I'll be honest — I have a complicated history with social media. I was one of the earliest joiners of Facebook back when I was at the University of Miami back in 2005, when it was still only for students and felt like you were in on something special. I loved it for what it was supposed to be: staying in touch with people I care about, the occasional laugh, the inevitable cute dog video. But somewhere along the way it started to feel like a lot of performance and not a lot of actual connection. Scrolling through highlight reels of everyone's best moments started to feel less like keeping in touch and more like watching a very curated show about people I used to know.
When I left for Europe last June, I made a quiet decision not to really post about it. I wanted to actually be there — taking in the moment, not composing captions in my head while standing in front of something beautiful. So instead of posting, I tried to stay present. Then later, when the day had settled, I'd occasionally share a photo or a moment via text with the specific people I thought would appreciate it. It felt more like writing letters than broadcasting, and honestly — it felt more like friendship.
Then came Plum Village.
Two weeks at a meditation retreat at a Buddhist monastery in the south of France. Phone off. What surprised me most wasn't the silence or the stillness — it was how much time I suddenly had. Time to read. Time to walk slowly and actually look at things. Time to have unhurried conversations with strangers who became, by the end, genuinely meaningful to me and to one another. I came out of those two weeks feeling like I'd been handed something back that I hadn't realized I'd given away.
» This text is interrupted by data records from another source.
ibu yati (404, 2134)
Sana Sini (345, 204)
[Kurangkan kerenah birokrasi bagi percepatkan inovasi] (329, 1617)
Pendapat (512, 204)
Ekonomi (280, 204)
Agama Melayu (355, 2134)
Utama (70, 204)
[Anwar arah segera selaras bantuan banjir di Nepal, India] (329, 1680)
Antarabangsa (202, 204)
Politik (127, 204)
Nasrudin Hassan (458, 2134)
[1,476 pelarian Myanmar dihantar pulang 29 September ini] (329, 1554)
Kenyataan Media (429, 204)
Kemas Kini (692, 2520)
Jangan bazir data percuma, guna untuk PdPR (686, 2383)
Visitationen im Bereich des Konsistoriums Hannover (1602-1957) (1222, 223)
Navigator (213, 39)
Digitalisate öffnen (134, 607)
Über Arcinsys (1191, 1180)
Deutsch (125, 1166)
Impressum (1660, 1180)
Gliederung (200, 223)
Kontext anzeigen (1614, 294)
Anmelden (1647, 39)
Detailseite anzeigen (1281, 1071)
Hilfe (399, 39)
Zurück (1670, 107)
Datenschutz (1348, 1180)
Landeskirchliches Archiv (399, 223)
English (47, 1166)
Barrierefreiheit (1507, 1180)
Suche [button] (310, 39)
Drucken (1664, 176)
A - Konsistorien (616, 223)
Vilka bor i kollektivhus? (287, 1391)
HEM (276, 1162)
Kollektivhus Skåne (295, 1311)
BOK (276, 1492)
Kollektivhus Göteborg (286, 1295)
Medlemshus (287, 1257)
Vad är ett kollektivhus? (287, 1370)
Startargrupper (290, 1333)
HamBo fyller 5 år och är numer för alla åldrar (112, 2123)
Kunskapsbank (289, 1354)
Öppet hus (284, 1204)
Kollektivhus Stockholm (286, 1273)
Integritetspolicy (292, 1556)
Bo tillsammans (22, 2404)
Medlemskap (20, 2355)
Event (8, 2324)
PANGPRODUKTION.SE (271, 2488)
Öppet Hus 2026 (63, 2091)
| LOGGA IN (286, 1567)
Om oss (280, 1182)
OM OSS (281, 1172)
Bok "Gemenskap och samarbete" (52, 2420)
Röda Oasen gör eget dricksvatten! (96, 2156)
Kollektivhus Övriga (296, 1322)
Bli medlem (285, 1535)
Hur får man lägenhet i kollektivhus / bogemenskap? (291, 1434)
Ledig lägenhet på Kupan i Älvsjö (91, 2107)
I know it's a little ironic — a photographer who isn't on Instagram. Believe me, I'm aware. And I'm not here to tell anyone else what to do with their phone. I just think social media has a way of replacing the feeling of connection without delivering the actual thing — and I didn't want to keep contributing to that cycle.
Given that genuine human connection is more or less the entire point of my work — helping people feel seen, comfortable, and like themselves in front of a camera — it started to feel a little counterproductive to spend my off-hours in a place that mostly makes people feel the opposite.
So I'm off it. And in addition to in person, face-to-face connection, I’m going to try this blog as a new place to show up now. Less often, more intentionally, and hopefully with something worth saying.